During the Porfiriato, up until 1910, several species of trees were planted, creating the Bosque de la Nochebuena, Nochebuena Forest. (Nochebuena, the Good Night, is the Spanish name for Christmas Eve and, hence, of the poinsettia shrub, native to Mexico, which flowers at Christmas time. The poinsettia derives its common English name from Joel Roberts Poinsett, the first U.S. Minister to Mexico, who introduced the plant to the United States in 1825.)

In the late 1930s, having paved and widened Avenida de los Insurgentes, the city government decided to turn the forest into a park. In 1972, the space was redesigned. It is now a wonderful, jungle-like, quiet escape from the City around and above it. (See our more in.-depth post on Parque Hundido.)

San Lorenzo Xochimanca


Crossing Avenida Insurgentes, we enter Colonia Tlacoquemécatl. Once again, immediately behind the wall of high-rise offices and apartment buildings that line modern Insurgentes, we come upon a vestige of the Spiritual Conquest.

Chapel of San Lorenzo Martir Xochimanca

The Chapel of San Lorenzo Martir Xochimanca sits in one corner of what was once a large plaza and is now a city park. It was built between the latter part of the 16th century and the beginning of the 17th by Franciscans. Xochimanca, the Place Where They Offer Flowers, i.e., Flower Market, was another indigenous pueblo, distinct from Mixcoac, but interconnected with it and Xoco.

The annual fiesta patronal is still held the week of August 6-10. A recent newspaper article by a colonia resident and journalist recounts how only a few of the families organizing the fiesta still live in the neighborhood, which has been taken over by apartment buildings and condominiums. Such is the struggle between modernity and tradition. 

Across the park from the colonial-era San Lorenzo chapel sits a dramatically modern structure that manifests the changes in Colonia Tlacoquemécatl—changes that are typical of those in Delegación Benito Juárez and other parts of Mexico City. Yet this modern edifice is also a living continuation of the Spiritual Conquest that began five hundred years ago in the Valley of Anahuac.

Temple of Santa Mónica,
built by the Augustinians,
the second religious order to arrive in Nueva España in the 16th century.
Clearly, the order is still going strong in modern Mexico City and upscale Benito Juárez.

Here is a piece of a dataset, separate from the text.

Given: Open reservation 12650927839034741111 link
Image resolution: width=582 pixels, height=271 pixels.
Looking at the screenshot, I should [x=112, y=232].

'Mixcoac' consists of a group of colonias on the west side of Delegación Benito Juárez.

The Mexico City Government has designated three colonias as a "Barrio Mágico"
(marked by the yellow star with green border):
Insurgentes Mixcoac (orange);
San Juan (light blue); and
Extremadura Insurgentes (corn yellow).

Tlacoquemécatl
(red square marked by orange star with red border),
is site of Chapel of San Lorenzo Xochimanca

San Pedro de los Pinos,
(green colonia, upper left, marked by darker yellow star with purple border,)
is site of Temple of Mixcoatl.

Delegación Benito Juárez
is bright yellow in north-center of Mexico City,
just south of Delegación Cuauhtémoc (taupe),

the location of Centro Histórico. 
It is north of Delegación Coyoacán (purple).